*** Provided records Section Begins ***

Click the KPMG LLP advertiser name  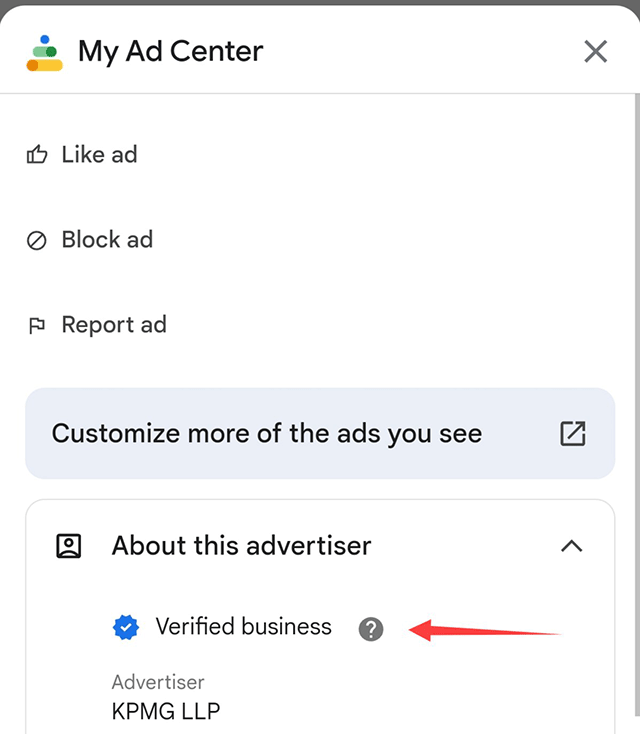point(166,712)
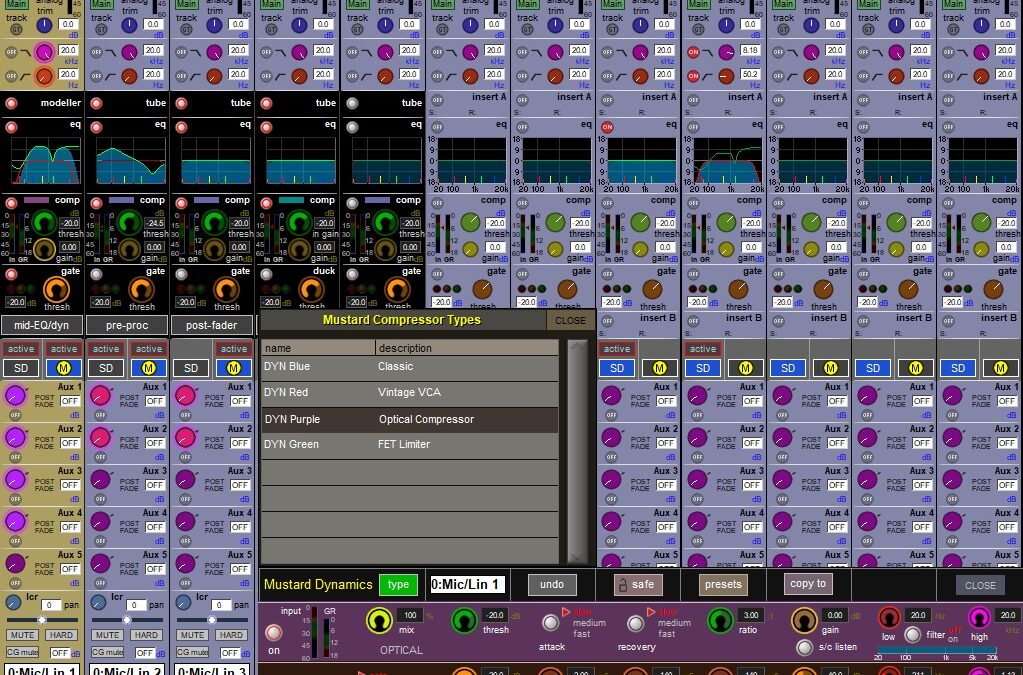Click the Mustard M icon on the first channel
Viewport: 1023px width, 675px height.
click(x=63, y=368)
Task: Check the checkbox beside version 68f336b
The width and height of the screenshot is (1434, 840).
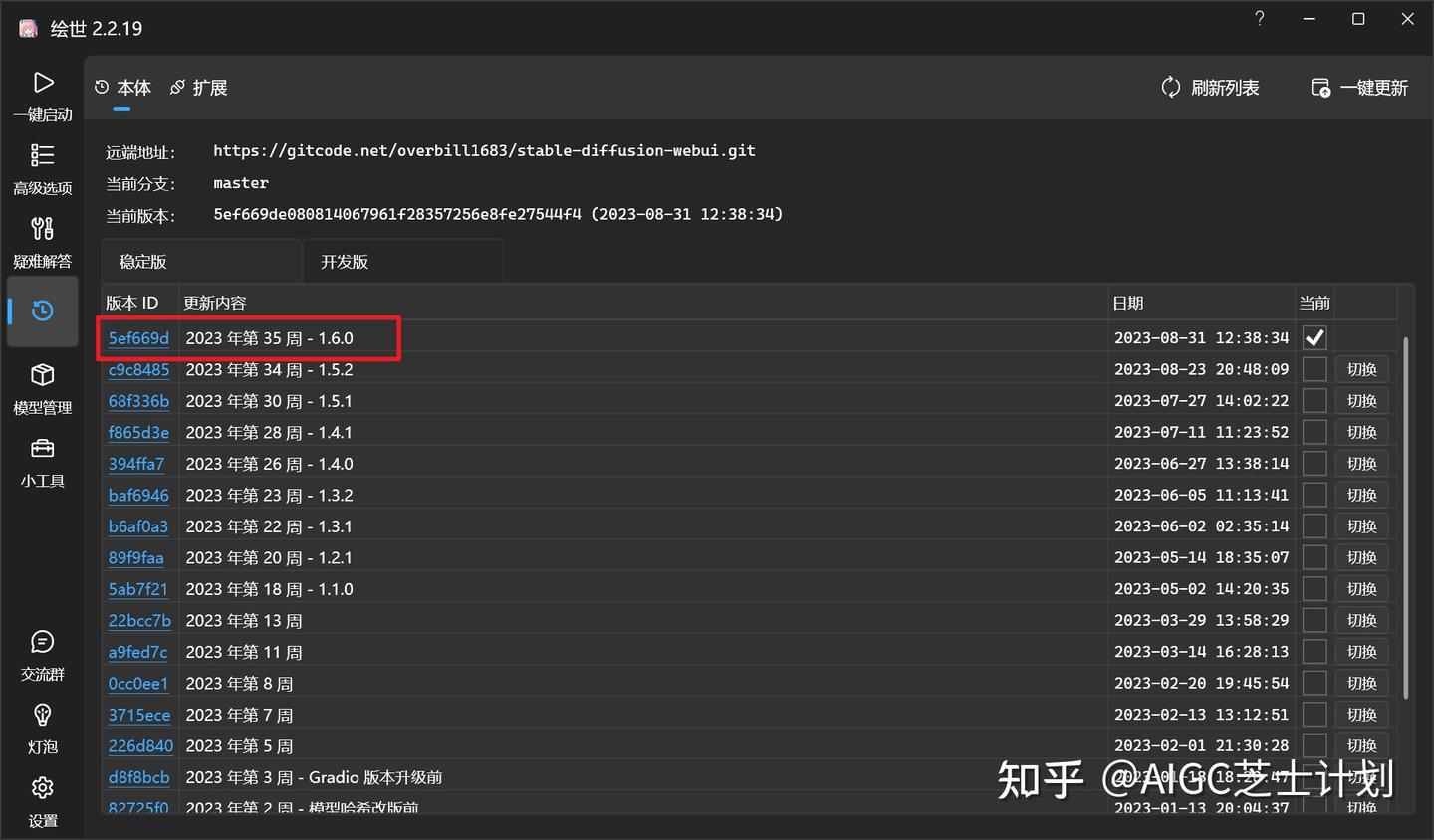Action: (1314, 400)
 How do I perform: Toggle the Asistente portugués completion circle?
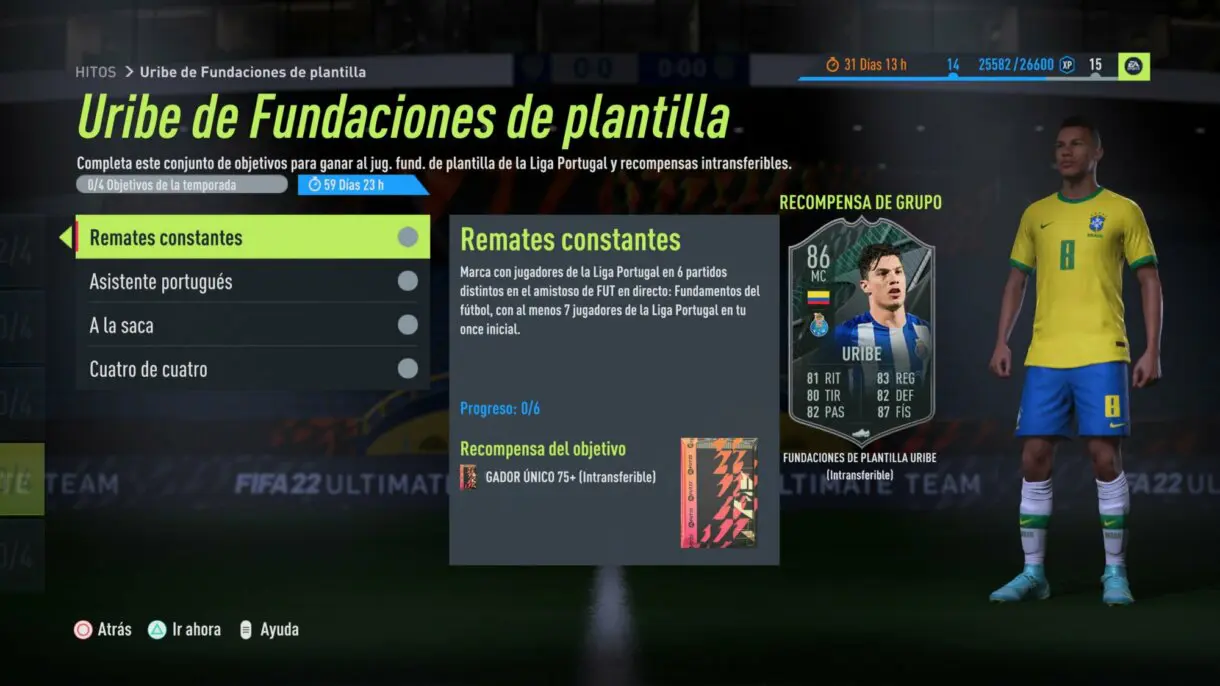[x=407, y=281]
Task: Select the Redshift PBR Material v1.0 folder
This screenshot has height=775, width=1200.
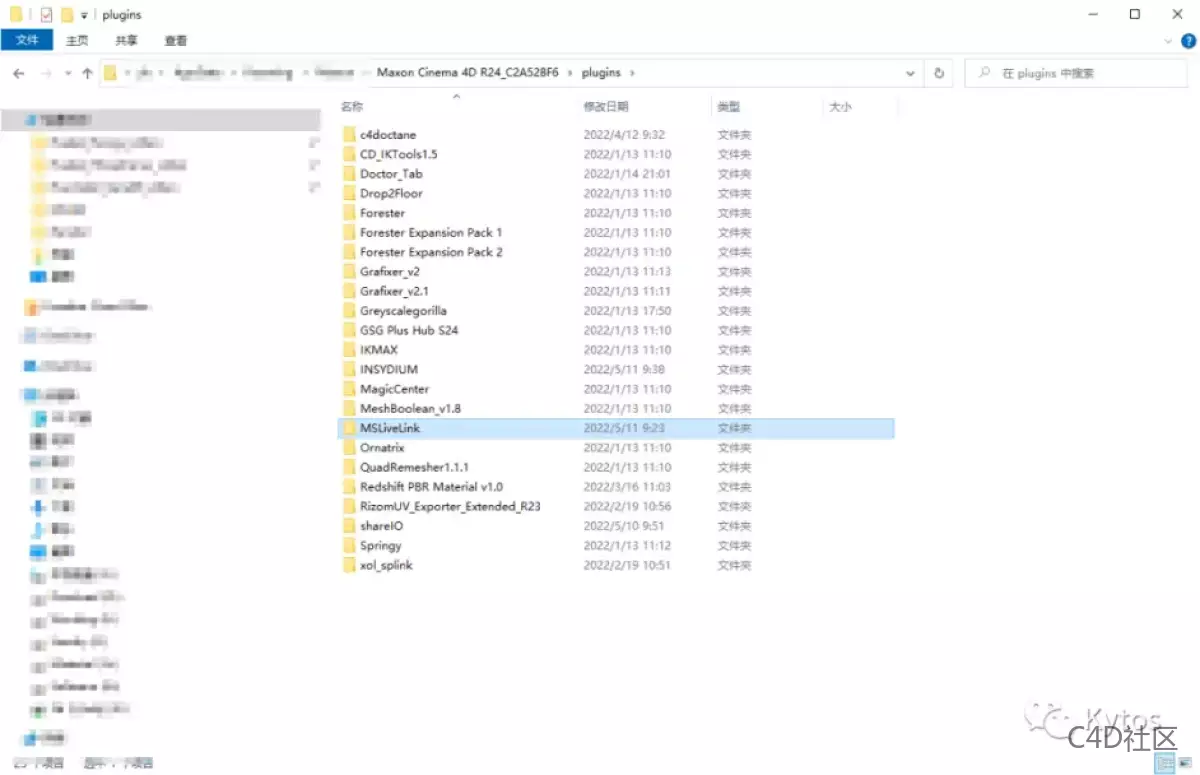Action: click(431, 487)
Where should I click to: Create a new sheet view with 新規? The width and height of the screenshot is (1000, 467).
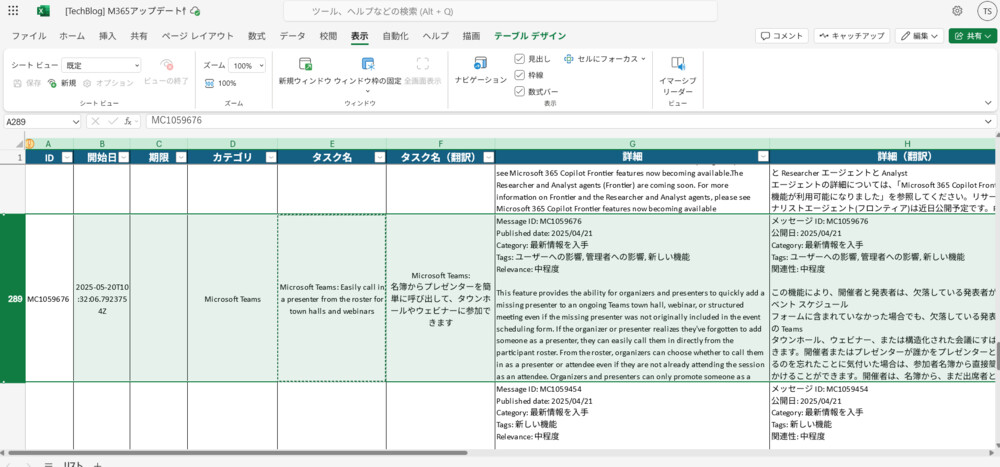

*** Provided records Section Ends ***

Copy exactly the lines from the line that has "Task: Select the" through the last line of the entries above, inclusive, and no others. Pictures do not go in the copy.

Task: Select the Redshift PBR Material v1.0 folder
This screenshot has height=775, width=1200.
Action: click(431, 487)
Where should I click to: Create a new sheet view with 新規? The width and height of the screenshot is (1000, 467).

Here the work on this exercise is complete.